(Your assignment): Keep only the lines that hold the string "heading", filtering out the rest of the entries below.

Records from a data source
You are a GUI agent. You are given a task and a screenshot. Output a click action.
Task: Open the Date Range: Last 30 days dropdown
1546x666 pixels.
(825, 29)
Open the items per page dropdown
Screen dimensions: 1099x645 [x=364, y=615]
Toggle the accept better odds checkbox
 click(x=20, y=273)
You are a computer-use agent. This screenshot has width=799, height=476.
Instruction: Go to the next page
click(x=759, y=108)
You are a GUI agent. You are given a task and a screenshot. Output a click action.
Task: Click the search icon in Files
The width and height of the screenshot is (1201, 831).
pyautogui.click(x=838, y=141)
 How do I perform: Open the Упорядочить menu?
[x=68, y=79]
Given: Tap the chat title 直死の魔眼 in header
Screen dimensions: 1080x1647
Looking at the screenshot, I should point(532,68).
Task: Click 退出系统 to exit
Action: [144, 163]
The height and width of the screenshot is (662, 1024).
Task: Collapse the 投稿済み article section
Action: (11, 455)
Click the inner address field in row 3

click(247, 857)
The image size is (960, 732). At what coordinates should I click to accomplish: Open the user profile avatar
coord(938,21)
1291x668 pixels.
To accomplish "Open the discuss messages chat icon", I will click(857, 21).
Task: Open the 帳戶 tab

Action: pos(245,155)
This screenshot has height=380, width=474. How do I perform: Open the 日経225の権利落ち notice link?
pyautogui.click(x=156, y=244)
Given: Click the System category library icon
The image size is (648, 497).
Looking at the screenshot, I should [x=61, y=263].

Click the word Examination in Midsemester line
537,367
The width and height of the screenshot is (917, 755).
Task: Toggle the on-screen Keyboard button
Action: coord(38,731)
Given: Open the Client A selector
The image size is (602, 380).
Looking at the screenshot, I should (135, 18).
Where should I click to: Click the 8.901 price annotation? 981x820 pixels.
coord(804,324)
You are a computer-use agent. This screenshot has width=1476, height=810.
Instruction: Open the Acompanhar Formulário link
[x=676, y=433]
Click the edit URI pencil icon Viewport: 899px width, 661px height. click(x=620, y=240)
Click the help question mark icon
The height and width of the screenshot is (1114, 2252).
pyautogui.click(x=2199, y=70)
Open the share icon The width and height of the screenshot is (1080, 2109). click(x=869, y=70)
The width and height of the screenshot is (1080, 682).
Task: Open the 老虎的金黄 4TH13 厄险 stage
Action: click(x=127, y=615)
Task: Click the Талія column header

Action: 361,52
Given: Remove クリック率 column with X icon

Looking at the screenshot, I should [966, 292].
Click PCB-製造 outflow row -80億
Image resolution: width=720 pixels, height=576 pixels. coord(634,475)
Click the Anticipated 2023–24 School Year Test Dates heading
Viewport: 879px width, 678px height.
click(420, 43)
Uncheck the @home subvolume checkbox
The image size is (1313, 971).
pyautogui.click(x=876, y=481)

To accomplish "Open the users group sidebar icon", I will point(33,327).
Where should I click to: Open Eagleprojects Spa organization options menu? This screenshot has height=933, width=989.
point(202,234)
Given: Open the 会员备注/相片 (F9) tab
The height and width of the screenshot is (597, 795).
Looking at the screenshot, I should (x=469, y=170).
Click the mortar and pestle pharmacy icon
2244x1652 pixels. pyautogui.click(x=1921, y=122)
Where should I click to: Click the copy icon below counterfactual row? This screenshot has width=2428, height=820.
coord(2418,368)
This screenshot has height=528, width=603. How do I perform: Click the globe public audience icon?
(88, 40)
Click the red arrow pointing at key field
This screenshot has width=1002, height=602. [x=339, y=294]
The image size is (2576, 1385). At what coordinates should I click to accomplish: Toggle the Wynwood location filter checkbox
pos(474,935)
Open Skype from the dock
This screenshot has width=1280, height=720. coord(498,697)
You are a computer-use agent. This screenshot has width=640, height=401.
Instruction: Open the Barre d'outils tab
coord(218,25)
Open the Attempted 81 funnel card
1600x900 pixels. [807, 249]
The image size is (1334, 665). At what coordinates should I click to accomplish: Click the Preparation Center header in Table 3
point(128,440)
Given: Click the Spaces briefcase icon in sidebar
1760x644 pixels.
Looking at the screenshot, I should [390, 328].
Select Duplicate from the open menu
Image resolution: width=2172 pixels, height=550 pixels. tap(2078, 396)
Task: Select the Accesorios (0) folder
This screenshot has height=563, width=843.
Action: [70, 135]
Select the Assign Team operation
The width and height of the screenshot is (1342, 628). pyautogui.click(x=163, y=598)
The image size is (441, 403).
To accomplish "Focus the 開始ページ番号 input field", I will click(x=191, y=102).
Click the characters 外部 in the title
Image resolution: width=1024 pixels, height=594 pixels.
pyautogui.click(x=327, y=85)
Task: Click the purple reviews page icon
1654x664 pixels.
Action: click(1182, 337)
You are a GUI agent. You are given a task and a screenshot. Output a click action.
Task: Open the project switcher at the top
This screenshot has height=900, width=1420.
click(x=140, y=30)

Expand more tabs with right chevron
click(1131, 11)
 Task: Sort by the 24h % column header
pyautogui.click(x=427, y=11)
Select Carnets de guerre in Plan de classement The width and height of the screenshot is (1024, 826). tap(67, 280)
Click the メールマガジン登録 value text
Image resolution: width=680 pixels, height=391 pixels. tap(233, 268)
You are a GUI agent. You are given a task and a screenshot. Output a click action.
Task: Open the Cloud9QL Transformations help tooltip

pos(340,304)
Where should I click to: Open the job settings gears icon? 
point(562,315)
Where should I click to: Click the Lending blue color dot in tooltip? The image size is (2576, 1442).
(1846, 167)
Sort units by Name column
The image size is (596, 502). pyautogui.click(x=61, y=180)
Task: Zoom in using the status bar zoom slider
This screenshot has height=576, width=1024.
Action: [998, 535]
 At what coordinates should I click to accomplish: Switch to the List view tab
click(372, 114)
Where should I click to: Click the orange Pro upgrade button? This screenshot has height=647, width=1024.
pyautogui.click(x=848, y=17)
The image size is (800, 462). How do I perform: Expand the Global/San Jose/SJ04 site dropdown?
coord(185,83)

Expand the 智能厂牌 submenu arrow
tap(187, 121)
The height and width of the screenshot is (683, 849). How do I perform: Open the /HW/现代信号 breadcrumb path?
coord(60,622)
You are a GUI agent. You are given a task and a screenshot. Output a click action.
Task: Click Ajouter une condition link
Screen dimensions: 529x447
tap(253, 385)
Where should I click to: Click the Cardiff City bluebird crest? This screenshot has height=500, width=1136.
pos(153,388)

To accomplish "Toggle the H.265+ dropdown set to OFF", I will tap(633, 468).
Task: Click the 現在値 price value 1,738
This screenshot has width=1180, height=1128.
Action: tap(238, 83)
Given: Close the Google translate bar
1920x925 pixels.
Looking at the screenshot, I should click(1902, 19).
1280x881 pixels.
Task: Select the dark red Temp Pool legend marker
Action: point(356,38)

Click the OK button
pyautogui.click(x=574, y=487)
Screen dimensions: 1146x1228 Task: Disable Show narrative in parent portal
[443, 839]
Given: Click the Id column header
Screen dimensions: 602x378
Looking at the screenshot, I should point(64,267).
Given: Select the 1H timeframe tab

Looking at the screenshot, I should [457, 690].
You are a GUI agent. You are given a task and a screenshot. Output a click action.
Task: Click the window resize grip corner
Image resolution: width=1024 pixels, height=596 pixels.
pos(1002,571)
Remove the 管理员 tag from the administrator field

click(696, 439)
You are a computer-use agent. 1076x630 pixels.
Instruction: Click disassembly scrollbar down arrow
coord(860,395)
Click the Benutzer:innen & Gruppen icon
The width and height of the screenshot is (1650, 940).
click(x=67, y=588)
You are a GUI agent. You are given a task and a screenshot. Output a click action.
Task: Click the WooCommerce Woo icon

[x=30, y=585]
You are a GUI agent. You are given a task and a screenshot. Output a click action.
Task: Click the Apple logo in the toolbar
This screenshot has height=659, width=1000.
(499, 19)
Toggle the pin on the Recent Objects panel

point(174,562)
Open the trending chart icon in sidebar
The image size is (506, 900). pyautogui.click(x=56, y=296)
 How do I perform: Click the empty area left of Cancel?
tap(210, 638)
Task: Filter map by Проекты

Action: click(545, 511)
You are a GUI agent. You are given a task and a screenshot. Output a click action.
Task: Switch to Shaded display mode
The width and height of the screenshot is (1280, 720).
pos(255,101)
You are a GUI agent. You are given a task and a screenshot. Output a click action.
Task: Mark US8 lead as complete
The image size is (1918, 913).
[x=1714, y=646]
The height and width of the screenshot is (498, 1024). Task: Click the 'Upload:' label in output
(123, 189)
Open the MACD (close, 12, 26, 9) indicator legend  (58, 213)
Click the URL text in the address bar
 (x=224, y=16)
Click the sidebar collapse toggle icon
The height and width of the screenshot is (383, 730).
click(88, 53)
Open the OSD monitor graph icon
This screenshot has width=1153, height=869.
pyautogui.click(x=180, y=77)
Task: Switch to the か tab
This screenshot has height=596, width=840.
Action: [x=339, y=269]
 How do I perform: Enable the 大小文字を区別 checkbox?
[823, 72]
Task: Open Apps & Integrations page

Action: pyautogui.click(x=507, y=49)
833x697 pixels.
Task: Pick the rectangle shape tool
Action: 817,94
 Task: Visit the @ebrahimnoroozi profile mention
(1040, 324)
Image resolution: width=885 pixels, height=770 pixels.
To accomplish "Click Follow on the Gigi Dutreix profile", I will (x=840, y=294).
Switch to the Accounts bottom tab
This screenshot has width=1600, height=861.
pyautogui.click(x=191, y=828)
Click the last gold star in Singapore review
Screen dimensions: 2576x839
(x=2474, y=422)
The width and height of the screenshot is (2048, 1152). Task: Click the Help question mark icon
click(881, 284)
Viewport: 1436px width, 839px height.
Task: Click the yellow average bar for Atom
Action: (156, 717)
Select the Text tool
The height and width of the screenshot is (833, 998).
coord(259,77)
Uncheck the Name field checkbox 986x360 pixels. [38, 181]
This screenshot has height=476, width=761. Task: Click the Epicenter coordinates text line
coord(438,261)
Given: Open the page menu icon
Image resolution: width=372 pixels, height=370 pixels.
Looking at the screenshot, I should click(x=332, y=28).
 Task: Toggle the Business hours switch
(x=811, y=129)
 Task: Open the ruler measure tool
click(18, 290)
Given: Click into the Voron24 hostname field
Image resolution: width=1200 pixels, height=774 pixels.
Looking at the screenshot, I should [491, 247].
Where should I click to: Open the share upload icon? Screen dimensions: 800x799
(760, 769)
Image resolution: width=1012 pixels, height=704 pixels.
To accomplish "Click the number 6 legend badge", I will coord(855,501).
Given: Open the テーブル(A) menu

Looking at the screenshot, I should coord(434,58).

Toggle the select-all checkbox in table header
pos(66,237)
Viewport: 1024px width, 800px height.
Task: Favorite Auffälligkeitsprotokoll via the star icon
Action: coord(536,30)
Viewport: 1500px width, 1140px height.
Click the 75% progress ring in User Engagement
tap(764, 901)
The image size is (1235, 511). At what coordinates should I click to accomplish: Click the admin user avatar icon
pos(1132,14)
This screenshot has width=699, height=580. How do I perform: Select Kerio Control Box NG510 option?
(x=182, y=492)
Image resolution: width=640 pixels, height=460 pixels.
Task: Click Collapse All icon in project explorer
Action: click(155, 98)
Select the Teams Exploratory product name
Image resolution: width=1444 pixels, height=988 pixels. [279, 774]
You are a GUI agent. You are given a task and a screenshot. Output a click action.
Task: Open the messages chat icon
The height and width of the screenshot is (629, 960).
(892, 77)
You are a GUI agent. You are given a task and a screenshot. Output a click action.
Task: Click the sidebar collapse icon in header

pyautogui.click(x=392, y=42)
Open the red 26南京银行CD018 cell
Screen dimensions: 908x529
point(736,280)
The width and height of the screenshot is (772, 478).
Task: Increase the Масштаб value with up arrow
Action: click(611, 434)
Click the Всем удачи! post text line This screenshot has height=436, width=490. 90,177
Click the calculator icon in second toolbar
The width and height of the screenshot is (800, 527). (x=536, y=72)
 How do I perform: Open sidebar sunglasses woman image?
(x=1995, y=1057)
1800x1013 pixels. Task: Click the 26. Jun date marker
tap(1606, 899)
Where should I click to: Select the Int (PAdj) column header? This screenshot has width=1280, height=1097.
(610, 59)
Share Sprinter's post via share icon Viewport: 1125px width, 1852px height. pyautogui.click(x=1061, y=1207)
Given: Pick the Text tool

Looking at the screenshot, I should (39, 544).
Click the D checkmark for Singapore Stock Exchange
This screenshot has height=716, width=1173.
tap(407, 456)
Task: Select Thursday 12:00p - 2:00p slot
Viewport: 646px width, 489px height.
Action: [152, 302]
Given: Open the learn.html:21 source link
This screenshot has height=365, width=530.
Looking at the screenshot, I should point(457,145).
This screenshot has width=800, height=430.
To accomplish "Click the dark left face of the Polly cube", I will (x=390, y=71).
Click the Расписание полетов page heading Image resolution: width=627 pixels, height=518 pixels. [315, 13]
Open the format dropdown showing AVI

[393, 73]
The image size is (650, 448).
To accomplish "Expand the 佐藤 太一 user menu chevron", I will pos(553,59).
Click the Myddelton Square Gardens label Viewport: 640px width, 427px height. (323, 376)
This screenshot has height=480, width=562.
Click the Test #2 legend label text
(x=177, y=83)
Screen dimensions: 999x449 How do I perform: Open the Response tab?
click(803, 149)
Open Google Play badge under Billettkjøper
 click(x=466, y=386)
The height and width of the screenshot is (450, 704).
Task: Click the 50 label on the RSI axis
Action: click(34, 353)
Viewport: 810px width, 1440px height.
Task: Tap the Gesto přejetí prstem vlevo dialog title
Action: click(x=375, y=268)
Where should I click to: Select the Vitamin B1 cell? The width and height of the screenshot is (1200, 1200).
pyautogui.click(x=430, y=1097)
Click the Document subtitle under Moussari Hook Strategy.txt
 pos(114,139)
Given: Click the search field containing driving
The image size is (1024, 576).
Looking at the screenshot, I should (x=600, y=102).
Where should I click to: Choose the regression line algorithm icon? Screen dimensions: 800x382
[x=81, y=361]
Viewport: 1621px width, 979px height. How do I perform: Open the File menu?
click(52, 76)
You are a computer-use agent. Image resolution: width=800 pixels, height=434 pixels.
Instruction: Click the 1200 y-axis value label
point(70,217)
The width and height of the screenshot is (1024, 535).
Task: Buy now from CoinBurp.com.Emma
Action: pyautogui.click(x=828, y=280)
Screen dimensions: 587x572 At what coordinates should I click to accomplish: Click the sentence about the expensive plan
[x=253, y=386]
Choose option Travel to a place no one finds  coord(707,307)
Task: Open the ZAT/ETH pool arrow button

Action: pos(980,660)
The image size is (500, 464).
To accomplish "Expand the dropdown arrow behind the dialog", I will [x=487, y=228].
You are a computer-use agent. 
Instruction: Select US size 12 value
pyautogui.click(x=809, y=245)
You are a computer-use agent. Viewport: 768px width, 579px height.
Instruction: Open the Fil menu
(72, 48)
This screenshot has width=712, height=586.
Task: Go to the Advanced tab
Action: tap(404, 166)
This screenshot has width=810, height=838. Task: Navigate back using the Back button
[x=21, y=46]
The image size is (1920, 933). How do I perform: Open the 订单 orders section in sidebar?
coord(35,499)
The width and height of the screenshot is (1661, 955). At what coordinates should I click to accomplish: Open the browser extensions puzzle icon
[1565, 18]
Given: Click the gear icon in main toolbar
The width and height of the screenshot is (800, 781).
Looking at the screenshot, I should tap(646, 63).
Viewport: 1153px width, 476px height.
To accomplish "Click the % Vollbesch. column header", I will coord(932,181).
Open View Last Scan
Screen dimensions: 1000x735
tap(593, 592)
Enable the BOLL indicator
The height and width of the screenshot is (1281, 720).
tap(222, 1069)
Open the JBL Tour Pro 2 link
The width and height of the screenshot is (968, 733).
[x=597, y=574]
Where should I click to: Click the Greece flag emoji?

(Finished exercise):
Click the Anticipated 2023–24 School Year Test Dates heading
Click the Расписание полетов page heading Image resolution: width=627 pixels, height=518 pixels. [315, 13]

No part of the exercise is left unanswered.